§ EXERCISE BRIEF: Rewrite the data starting at the line that contains "You are a computer-use agent. Viewport: 977px" and ending at the line that contains "Looking at the screenshot, I should [19, 134].", both included, as a JSON list of strings with one string per line and no blank lines. Leave the pictures out of the answer.

§ INPUT:

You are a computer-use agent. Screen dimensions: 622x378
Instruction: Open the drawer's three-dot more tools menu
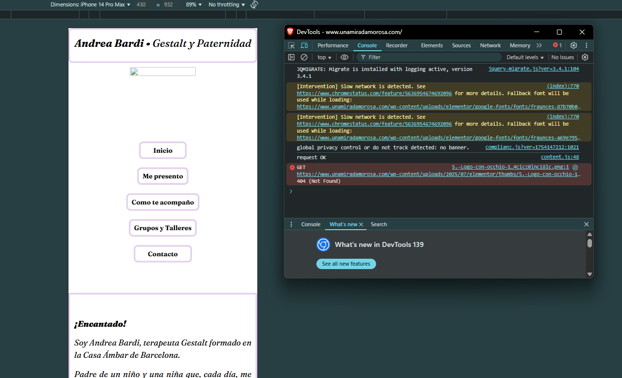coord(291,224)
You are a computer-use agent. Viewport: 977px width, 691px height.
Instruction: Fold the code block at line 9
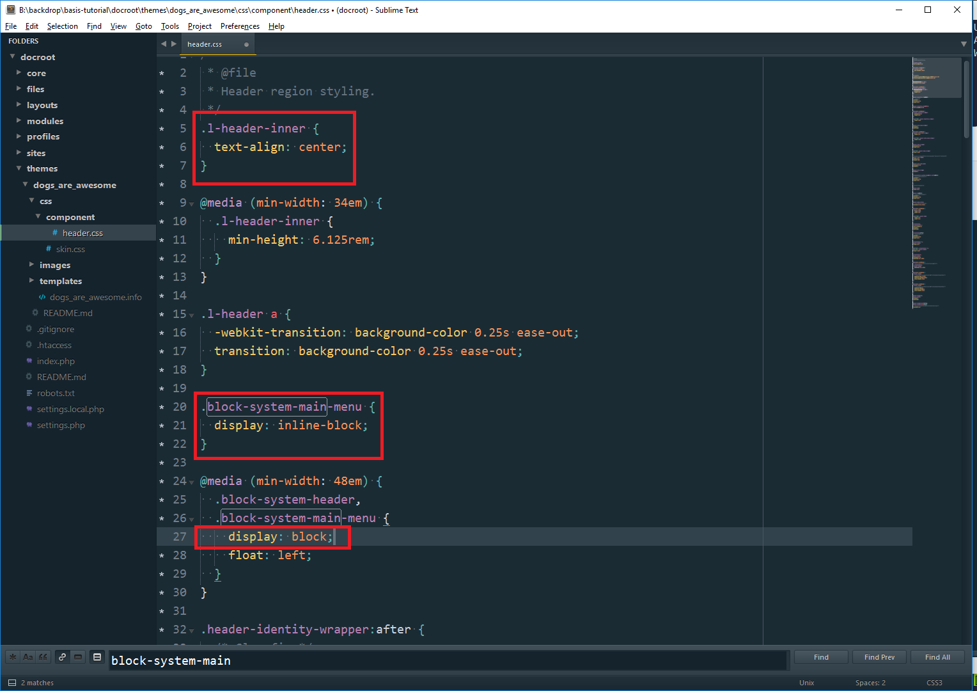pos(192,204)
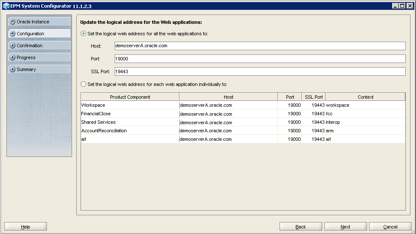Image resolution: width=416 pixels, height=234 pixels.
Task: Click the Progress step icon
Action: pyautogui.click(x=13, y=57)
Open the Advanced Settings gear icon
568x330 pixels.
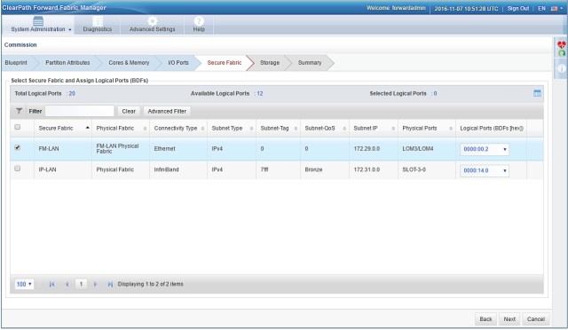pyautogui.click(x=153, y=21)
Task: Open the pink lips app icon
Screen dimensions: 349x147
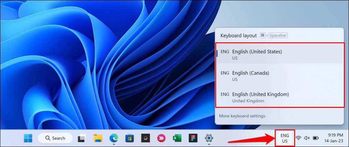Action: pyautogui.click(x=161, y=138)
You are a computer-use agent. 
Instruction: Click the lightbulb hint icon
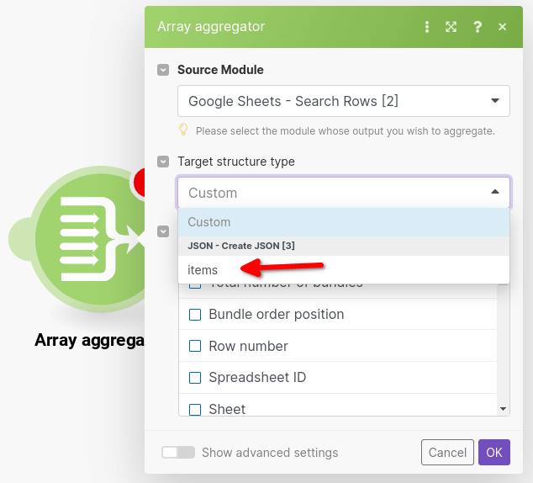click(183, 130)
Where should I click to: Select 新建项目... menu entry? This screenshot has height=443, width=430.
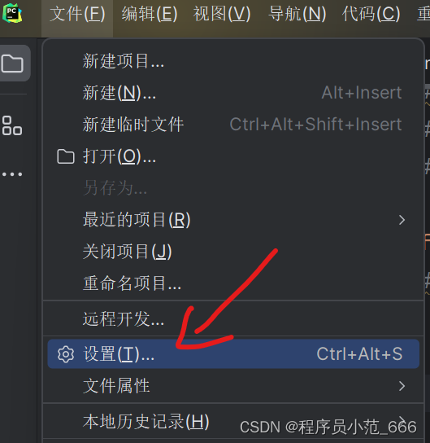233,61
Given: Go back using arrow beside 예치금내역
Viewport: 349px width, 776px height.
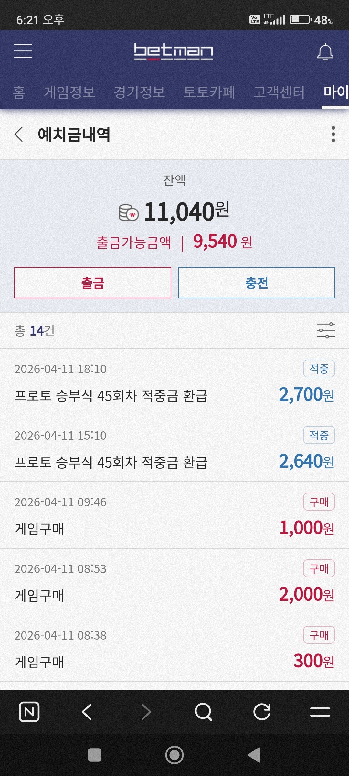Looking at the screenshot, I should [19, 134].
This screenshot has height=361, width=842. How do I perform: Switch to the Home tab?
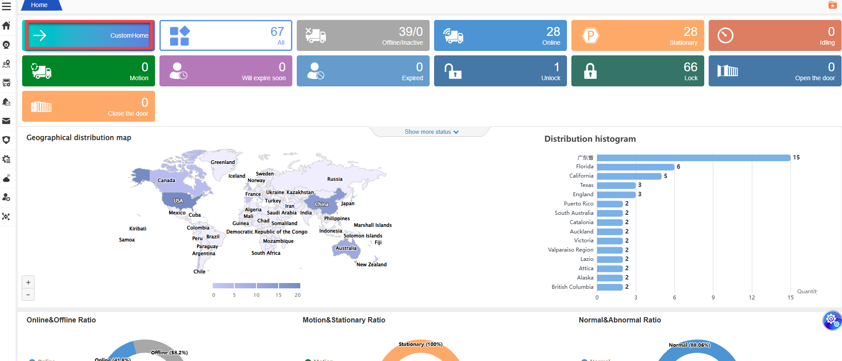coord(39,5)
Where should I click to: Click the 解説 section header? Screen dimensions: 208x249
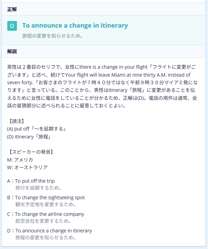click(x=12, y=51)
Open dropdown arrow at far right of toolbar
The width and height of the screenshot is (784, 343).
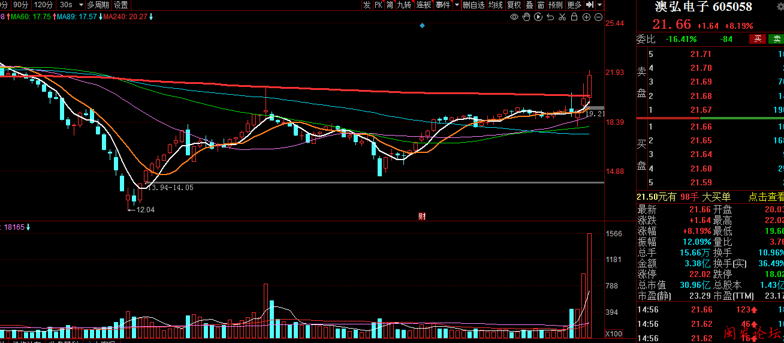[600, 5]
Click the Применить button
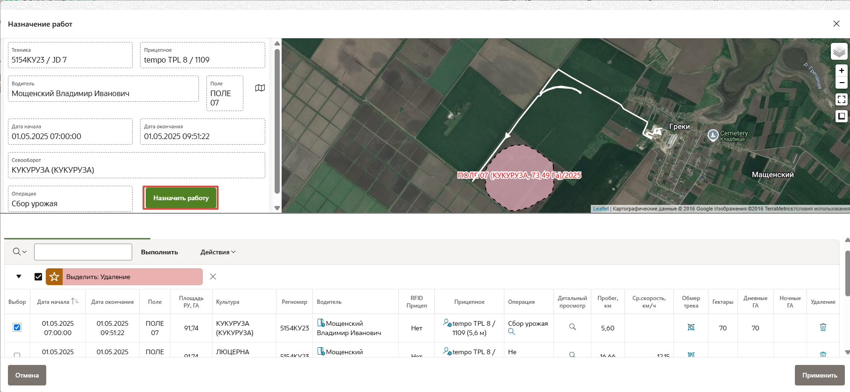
--
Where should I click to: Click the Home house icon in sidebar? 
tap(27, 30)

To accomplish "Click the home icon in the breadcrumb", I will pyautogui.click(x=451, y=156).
...
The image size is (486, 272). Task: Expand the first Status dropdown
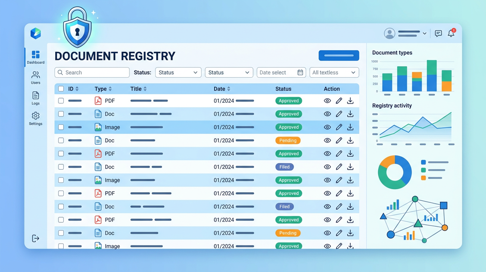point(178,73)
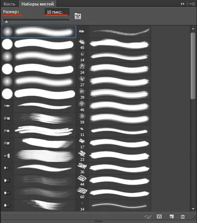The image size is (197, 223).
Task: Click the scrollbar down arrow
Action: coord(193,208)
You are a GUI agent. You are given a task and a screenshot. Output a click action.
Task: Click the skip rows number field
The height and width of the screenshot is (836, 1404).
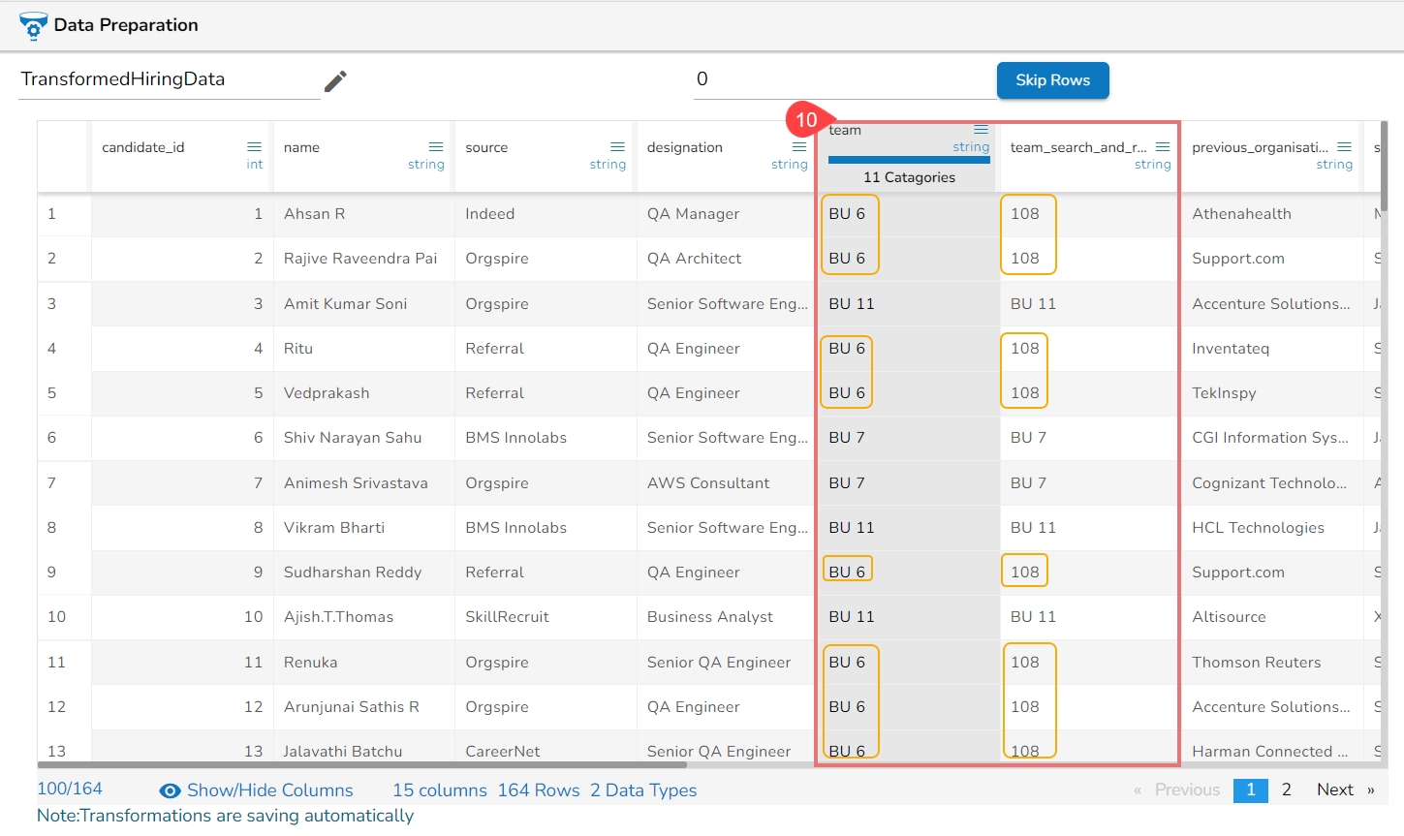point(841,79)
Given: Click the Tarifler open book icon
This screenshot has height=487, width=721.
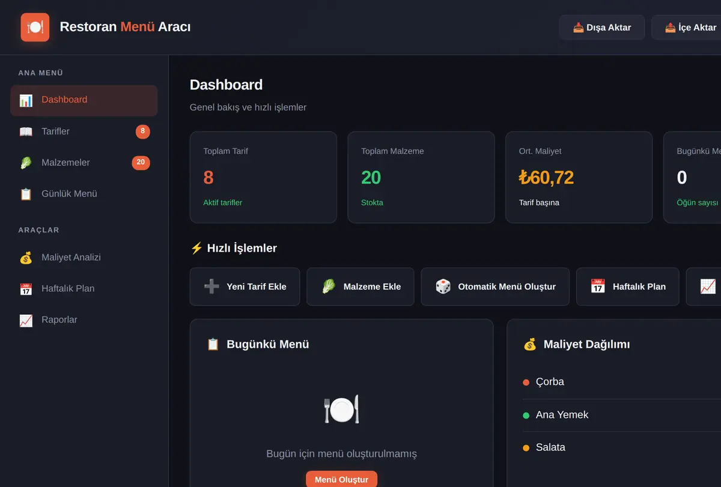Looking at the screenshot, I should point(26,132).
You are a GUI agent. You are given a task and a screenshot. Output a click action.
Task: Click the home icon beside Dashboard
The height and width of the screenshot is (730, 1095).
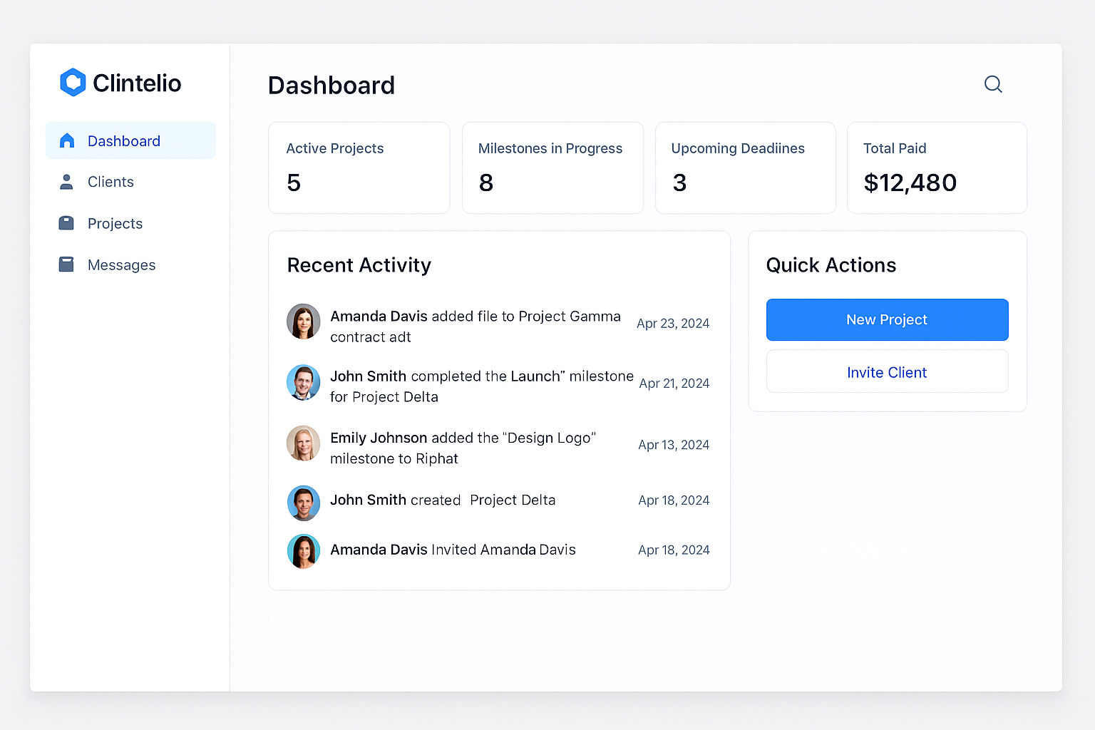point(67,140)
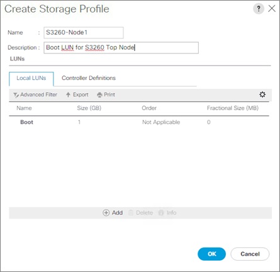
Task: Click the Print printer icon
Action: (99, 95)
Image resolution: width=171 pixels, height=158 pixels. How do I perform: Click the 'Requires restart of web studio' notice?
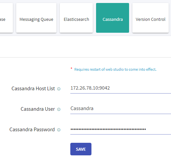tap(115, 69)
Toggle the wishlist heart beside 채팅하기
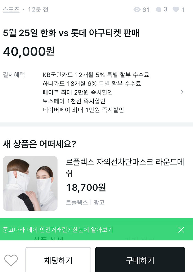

§ SOLVED PROBLEM:
[
  "You are a computer-use agent. Viewport: 977px width, 691px height.",
  "Instruction: Fold the code block at line 9",
  "pos(192,204)",
  "Image resolution: width=416 pixels, height=234 pixels.",
  "Task: Click the Progress step icon",
  "Action: pyautogui.click(x=13, y=57)",
  "Open the Advanced Settings gear icon",
  "568x330 pixels.",
  "pyautogui.click(x=153, y=21)",
  "Task: Open the pink lips app icon",
  "Screen dimensions: 349x147",
  "Action: pyautogui.click(x=161, y=138)",
  "You are a computer-use agent. ",
  "Instruction: Click the lightbulb hint icon",
  "click(183, 130)",
  "Where should I click to: Select 新建项目... menu entry? This screenshot has height=443, width=430.",
  "233,61",
  "Given: Go back using arrow beside 예치금내역",
  "Viewport: 349px width, 776px height.",
  "Looking at the screenshot, I should [19, 134]."
]